----- SOURCE DATA -----
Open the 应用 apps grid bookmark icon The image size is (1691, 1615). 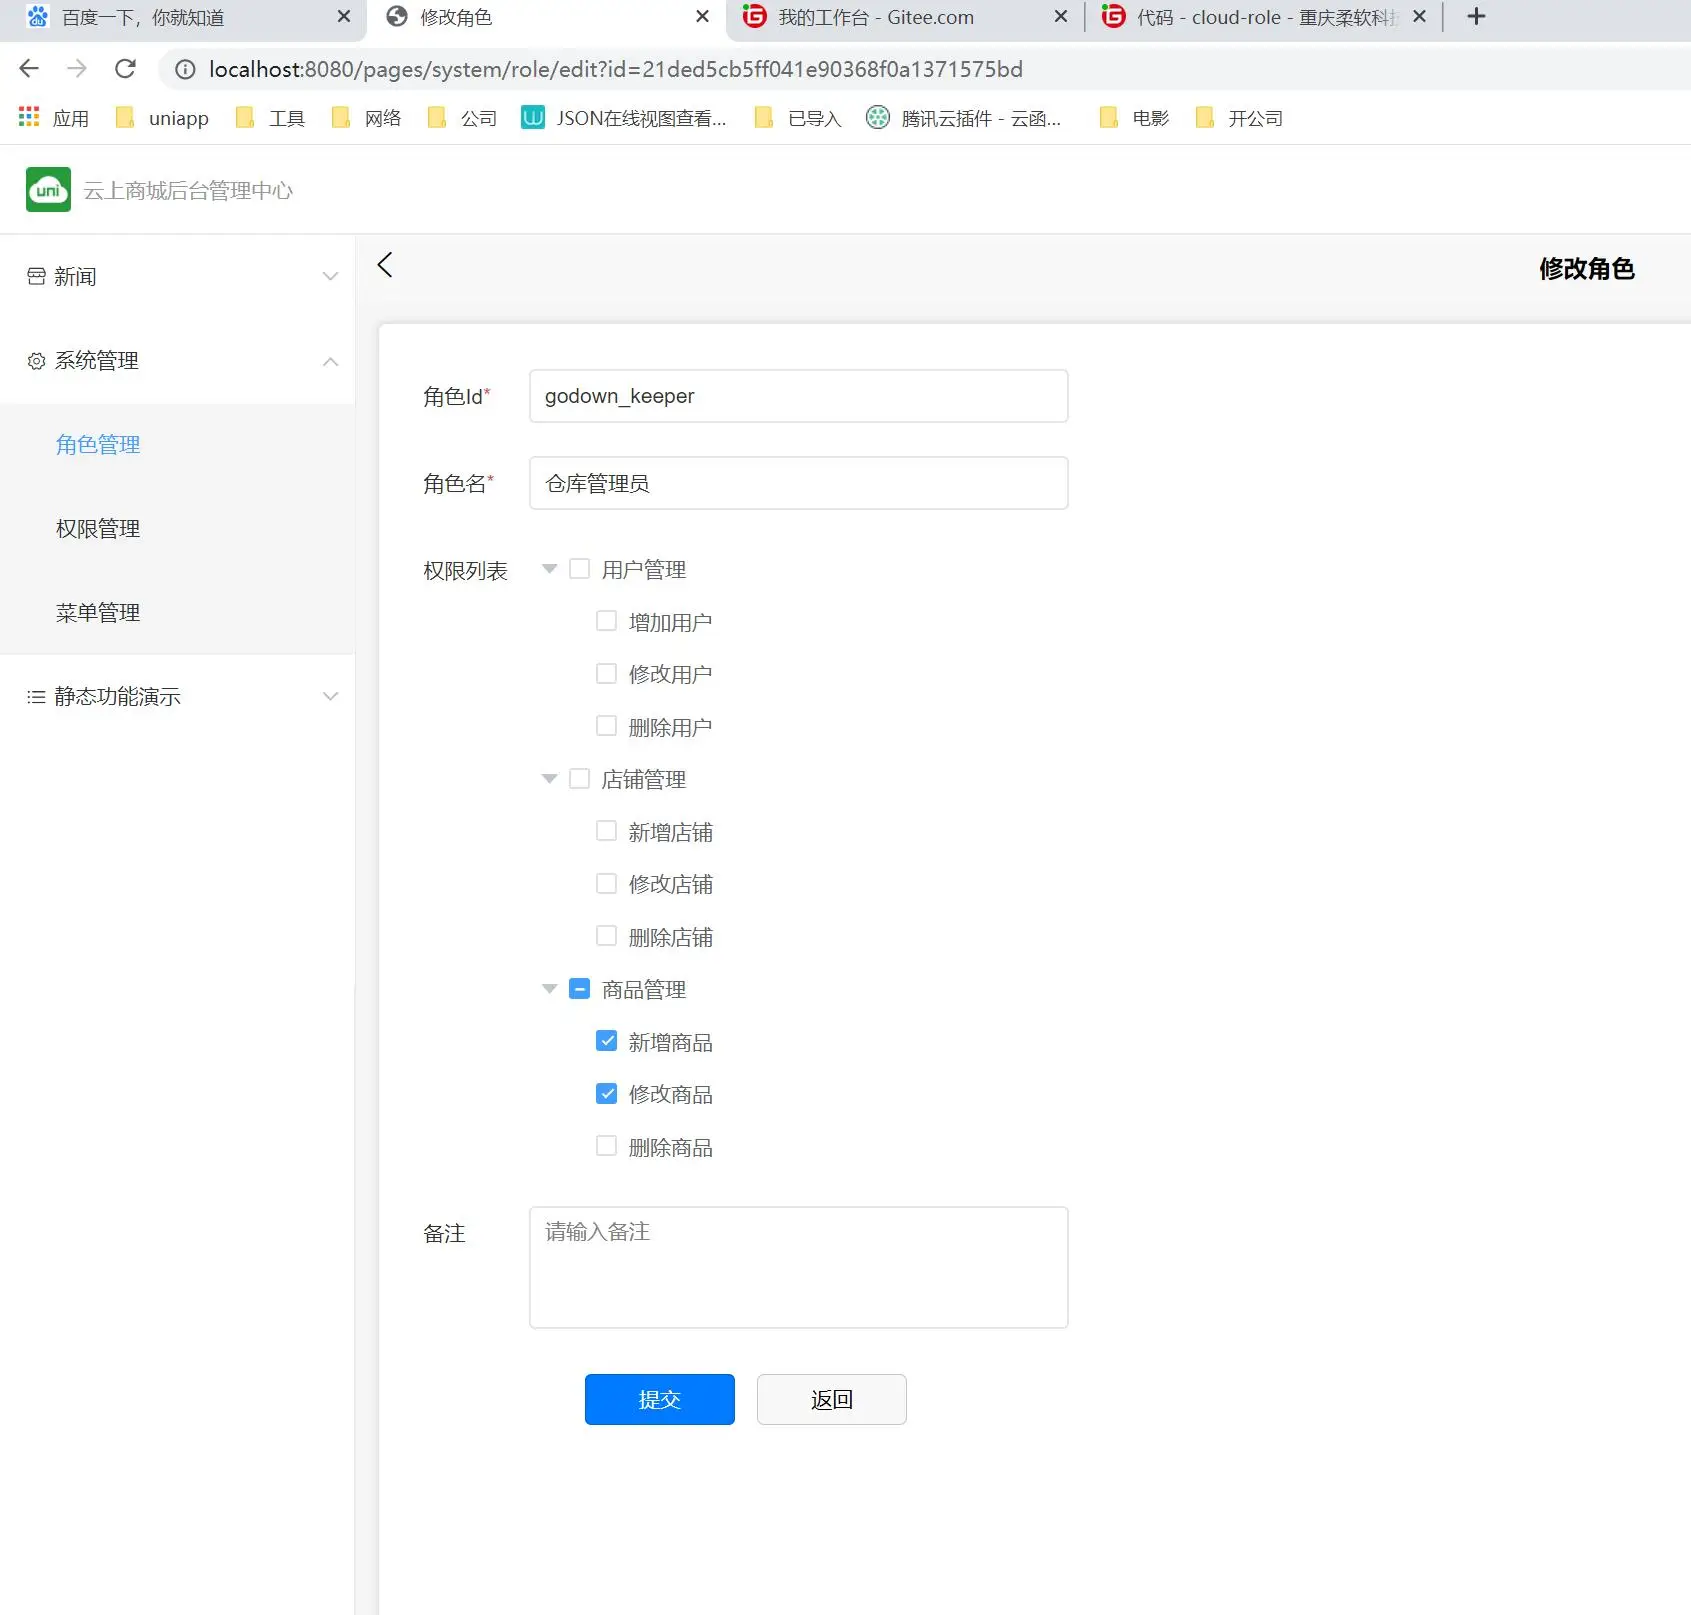click(29, 118)
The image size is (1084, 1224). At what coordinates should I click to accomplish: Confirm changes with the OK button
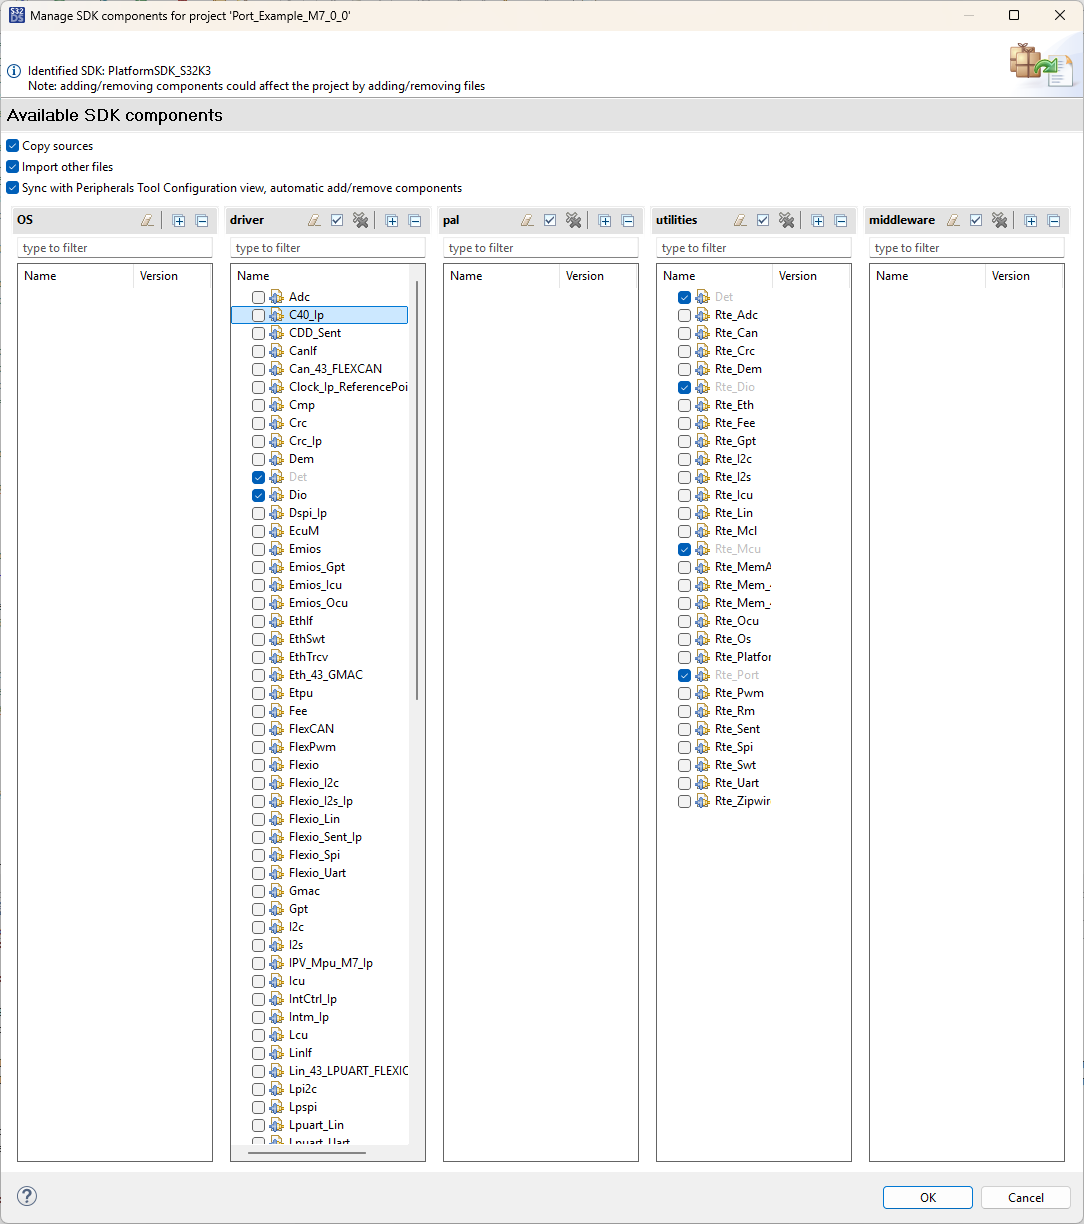tap(927, 1197)
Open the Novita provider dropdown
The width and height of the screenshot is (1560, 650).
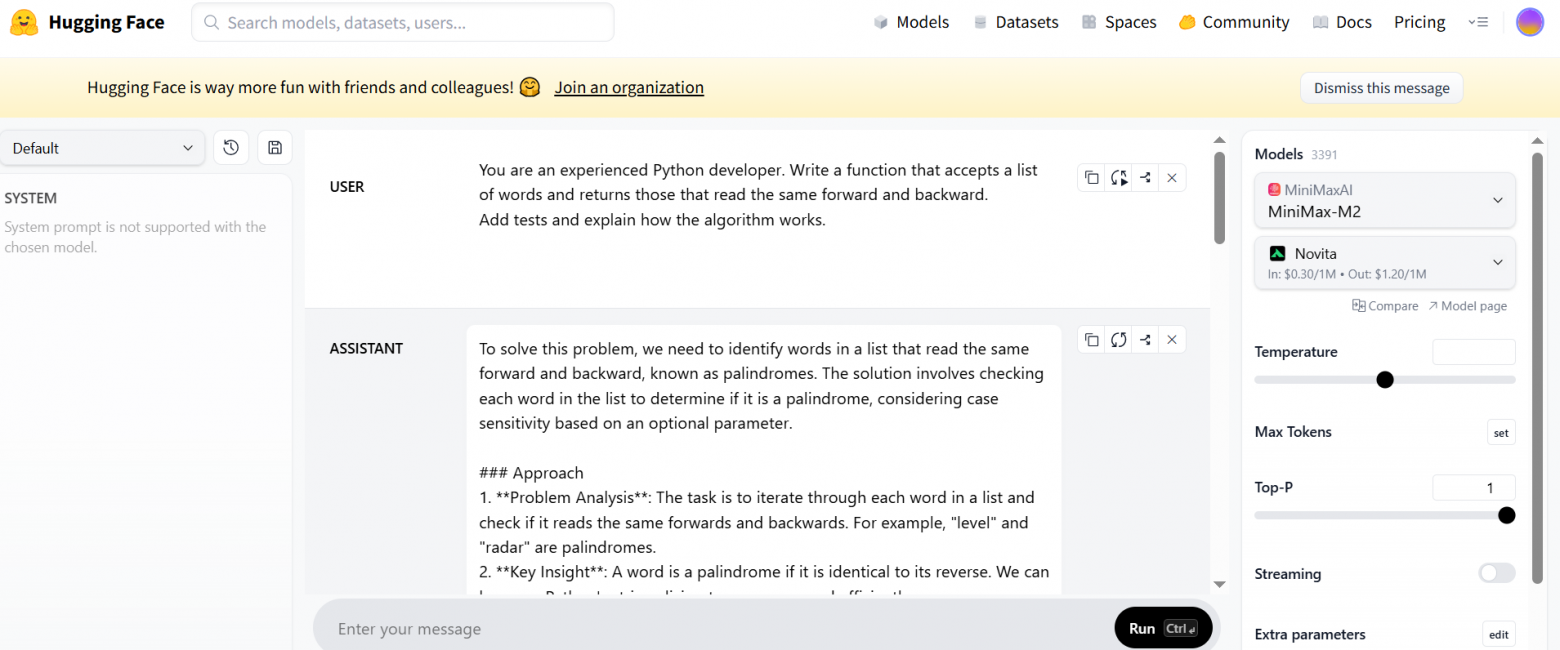coord(1385,262)
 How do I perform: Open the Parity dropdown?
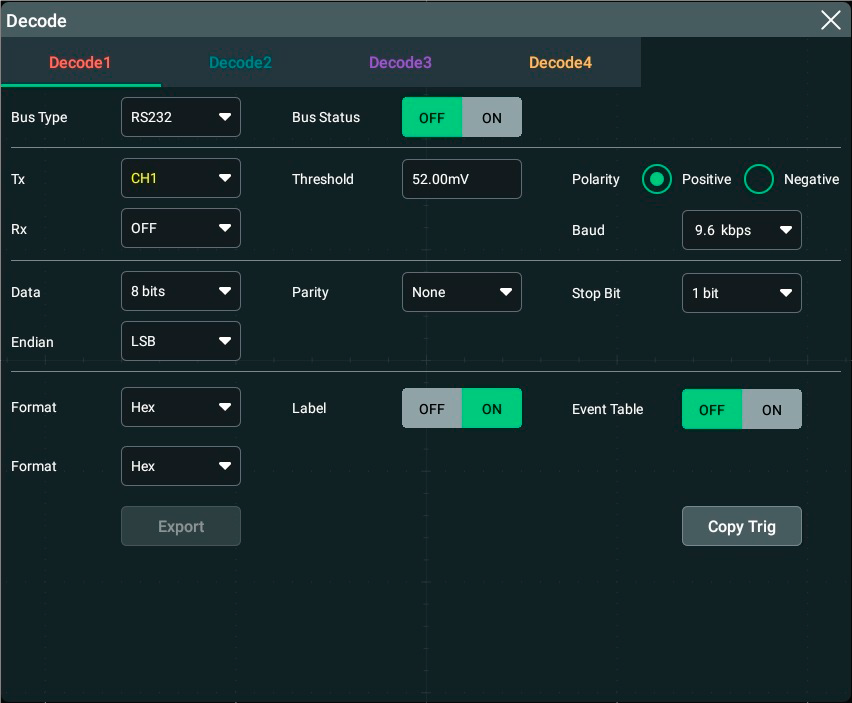pyautogui.click(x=461, y=293)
-----
REQUIRED WORK:
Every line from the one holding "Open the Novita provider dropdown" through the last line of the entries above, and nothing else, is to be restated word for word. Pictures stay out.

PROBLEM SOLUTION:
Open the Novita provider dropdown
The width and height of the screenshot is (1560, 650).
coord(1385,262)
 How do I perform: Open the Parity dropdown?
pyautogui.click(x=461, y=293)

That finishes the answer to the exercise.